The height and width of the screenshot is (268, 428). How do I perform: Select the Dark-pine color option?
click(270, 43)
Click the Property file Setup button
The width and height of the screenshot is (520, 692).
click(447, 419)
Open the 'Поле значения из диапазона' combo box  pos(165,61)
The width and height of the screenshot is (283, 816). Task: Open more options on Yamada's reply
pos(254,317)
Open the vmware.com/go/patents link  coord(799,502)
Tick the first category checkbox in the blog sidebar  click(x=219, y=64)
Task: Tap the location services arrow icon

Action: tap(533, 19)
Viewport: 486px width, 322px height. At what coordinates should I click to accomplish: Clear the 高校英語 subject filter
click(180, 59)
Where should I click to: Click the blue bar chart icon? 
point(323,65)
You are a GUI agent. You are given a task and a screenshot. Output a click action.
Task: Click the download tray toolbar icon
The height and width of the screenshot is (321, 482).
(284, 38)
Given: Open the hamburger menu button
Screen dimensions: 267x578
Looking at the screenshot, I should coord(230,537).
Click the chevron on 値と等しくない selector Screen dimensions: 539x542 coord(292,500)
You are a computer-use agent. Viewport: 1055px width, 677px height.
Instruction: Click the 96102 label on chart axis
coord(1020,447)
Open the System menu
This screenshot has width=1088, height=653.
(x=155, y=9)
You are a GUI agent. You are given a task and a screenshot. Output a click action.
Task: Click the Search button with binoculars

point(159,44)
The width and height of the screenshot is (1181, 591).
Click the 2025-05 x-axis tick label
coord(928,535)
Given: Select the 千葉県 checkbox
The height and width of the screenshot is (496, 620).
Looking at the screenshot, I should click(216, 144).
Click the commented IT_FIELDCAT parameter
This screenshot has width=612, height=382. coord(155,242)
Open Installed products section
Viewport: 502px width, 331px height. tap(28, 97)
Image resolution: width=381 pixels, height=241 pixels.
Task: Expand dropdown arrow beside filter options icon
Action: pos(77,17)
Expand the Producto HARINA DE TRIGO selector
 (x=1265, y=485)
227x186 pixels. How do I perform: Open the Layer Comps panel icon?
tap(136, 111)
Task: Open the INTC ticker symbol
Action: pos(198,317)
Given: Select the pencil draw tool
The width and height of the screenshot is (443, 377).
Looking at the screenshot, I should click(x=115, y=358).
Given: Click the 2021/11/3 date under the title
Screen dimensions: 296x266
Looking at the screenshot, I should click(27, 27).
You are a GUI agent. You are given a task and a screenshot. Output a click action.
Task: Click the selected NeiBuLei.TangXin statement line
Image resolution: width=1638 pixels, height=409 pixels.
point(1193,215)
= = = = = = =
Could you rewrite the lines starting with the line that contains "Open Installed products section" and going on through the line that contains "(x=1265, y=485)", replacing "selector" with "dropdown" and keeping everything else the same?

Open Installed products section
Viewport: 502px width, 331px height. tap(28, 97)
Image resolution: width=381 pixels, height=241 pixels.
Task: Expand dropdown arrow beside filter options icon
Action: pos(77,17)
Expand the Producto HARINA DE TRIGO dropdown
 (x=1265, y=485)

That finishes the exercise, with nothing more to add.